According to the current experimental results we had, most of our fusants prefer Saccharomyces cerevisiae. Most of the PCR results of the Yarrowia lipolytica chromosomes in the fusants are dim or have no corresponding bands, which may be related to the overall culture conditions and the usage of the related reagents in the fusion process determined by Saccharomyces cerevisiae. However, these Saccharomyces cerevisiae are not pure Saccharomyces cerevisiae, but the Saccharomyces cerevisiae that contains partial Yarrowia lipolytica gene, they get the tag of the other original cell in the process of "swing".
2. Fusion of Saccharomyces cerevisiae and Schizosaccharomyces pombe with new centromere
Figure 19. Morphological comparison of fusant with original Saccharomyces cerevisiae and Schizosaccharomyces pombe
After several high-throughput screenings, we can see that at the beginning of fusion, the related parts of most of the chromosomes still exist, but as time goes on and the increase of the number of generations, the extra transferred chromosomes begin to disappear gradually.

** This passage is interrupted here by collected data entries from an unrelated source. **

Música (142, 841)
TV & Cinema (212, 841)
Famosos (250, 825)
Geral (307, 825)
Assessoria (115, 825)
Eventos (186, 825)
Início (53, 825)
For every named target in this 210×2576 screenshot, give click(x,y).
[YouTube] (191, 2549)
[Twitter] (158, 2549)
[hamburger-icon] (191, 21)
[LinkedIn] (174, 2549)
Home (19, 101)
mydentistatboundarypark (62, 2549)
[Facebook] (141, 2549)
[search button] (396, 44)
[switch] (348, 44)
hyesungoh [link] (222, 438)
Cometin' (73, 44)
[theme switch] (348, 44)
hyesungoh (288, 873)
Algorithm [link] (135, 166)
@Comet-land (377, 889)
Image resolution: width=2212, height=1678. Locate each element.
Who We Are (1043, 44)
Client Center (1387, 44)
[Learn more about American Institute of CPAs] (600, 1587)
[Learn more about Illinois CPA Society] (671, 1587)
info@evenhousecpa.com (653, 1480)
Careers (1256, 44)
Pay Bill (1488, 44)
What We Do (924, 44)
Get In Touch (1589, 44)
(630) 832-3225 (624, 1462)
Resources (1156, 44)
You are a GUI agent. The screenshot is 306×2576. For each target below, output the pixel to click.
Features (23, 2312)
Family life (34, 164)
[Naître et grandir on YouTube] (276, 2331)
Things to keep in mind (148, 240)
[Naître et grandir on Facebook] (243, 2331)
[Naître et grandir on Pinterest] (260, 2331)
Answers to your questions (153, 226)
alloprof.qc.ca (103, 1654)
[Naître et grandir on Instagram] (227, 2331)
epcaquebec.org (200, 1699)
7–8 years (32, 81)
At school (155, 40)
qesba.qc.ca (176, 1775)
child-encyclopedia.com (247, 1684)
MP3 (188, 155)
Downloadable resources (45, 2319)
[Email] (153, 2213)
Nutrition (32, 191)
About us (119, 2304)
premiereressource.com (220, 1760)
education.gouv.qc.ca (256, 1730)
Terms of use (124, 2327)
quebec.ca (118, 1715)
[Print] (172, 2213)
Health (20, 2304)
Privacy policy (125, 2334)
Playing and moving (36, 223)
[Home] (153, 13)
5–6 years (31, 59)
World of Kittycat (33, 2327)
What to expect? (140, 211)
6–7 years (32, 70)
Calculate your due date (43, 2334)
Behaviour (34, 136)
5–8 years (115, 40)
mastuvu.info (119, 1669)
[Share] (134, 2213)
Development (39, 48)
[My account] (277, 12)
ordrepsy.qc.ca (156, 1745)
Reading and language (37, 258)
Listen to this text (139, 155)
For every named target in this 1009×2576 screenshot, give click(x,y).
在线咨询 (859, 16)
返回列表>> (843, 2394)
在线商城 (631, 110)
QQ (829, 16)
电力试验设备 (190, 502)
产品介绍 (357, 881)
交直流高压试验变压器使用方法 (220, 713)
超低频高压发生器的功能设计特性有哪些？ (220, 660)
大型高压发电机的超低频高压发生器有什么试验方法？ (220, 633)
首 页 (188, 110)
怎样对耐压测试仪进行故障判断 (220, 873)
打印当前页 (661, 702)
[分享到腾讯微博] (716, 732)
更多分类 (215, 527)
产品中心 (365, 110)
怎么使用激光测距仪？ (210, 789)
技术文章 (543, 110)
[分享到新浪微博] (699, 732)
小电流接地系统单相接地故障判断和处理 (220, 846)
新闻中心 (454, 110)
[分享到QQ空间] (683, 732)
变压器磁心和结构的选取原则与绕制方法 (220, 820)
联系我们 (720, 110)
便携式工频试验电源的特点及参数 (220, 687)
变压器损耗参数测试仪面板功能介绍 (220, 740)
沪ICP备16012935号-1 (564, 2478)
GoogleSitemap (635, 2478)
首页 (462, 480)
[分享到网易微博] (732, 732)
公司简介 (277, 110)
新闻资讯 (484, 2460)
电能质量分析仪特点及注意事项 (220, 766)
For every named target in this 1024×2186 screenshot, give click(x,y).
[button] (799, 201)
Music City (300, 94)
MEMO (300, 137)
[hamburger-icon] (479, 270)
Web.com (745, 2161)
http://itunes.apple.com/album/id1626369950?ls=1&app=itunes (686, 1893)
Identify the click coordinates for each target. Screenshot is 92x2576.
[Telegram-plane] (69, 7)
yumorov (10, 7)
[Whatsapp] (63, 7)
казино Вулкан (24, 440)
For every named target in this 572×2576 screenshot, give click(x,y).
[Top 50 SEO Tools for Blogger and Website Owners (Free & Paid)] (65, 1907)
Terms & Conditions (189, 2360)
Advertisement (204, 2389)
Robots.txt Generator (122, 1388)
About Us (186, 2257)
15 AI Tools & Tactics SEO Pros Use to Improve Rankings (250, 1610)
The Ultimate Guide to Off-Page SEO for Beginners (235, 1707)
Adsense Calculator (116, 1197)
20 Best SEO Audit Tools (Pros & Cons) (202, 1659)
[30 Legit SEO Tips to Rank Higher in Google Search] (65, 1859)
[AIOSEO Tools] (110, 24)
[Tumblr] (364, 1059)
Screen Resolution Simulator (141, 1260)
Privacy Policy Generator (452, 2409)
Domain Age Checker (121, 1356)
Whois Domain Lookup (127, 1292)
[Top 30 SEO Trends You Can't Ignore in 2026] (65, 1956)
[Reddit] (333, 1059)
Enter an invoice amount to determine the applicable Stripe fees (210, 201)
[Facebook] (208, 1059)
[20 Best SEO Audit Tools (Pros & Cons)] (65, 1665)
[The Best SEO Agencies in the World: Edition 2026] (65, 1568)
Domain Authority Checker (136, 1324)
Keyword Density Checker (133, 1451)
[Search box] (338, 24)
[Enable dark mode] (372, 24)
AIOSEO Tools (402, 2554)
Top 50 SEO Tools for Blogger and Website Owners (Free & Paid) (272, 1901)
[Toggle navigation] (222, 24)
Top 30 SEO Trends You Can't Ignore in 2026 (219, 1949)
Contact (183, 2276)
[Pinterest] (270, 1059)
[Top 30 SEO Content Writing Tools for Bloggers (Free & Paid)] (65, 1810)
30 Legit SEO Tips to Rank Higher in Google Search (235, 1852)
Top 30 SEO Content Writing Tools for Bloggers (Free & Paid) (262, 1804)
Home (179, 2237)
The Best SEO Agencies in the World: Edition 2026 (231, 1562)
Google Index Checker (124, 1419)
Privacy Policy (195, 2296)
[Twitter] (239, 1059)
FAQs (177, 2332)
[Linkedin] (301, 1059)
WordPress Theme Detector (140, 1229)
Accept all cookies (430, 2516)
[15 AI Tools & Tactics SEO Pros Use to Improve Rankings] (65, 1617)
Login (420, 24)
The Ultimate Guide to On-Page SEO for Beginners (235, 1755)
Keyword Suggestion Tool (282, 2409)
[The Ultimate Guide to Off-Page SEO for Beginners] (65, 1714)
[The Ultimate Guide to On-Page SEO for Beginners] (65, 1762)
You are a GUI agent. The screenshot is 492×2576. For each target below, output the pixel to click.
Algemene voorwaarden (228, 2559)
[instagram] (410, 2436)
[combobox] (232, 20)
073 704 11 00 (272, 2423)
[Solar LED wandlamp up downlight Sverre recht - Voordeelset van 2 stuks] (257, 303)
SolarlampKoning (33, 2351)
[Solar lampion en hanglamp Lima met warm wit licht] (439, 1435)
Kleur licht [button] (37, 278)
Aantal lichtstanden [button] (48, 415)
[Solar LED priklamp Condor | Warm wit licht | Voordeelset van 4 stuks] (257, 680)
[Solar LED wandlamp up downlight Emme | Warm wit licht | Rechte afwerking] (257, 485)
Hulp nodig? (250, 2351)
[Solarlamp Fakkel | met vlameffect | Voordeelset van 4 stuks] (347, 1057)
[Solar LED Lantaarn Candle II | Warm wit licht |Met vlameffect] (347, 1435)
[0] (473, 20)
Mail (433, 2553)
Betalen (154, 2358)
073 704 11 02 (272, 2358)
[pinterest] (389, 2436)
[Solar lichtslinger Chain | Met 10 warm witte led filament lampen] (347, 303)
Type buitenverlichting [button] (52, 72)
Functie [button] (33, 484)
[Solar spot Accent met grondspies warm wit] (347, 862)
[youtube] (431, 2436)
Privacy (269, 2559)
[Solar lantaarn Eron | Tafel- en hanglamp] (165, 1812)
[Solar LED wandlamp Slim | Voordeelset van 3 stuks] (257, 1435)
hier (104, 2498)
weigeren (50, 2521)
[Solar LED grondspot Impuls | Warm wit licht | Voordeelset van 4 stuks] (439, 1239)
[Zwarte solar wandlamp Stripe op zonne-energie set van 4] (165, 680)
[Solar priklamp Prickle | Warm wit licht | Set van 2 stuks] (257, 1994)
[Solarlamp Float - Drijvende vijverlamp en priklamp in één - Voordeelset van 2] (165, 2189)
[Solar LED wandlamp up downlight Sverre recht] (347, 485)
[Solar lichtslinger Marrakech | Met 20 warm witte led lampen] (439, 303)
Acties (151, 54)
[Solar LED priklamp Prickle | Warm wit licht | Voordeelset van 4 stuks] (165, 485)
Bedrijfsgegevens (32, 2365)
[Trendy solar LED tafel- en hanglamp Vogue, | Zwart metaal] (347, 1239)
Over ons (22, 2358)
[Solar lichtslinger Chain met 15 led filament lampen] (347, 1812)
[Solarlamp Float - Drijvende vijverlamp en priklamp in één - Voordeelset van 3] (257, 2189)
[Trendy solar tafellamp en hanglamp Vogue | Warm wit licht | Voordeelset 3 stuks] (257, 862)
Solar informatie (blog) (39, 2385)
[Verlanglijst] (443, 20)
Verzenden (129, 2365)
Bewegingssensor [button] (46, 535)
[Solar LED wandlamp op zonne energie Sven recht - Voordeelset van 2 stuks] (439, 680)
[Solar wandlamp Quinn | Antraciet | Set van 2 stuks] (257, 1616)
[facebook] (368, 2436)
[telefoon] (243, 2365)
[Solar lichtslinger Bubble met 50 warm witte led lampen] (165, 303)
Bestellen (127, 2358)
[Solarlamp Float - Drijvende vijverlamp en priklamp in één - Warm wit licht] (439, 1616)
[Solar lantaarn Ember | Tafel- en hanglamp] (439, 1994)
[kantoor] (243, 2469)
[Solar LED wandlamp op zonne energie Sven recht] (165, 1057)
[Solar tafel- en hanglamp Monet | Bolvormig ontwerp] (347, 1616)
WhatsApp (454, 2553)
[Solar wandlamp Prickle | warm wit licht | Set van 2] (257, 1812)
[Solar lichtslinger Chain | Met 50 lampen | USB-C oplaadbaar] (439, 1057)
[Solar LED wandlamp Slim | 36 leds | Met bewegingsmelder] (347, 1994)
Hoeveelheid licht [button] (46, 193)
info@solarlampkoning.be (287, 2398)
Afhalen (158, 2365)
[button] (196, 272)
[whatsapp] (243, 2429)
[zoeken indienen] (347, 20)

After analysis, we get some conclusions:
Some genes of one kind of yeast in the fusant may be randomly integrated during the digestion of these chromosomes.
For the process of chromosome transfer by fusion, it is far from enough to rely on a centromere which can guide chromosome separation in the mitosis stage. According to the results we have obtained, the original assumption is that the chromosome with centromere will not be broken down and digested after being transferred to other cells, which is not fully true. Therefore, we may need to add new telomeres or optimize the sequence to prevent recognition by nuclease.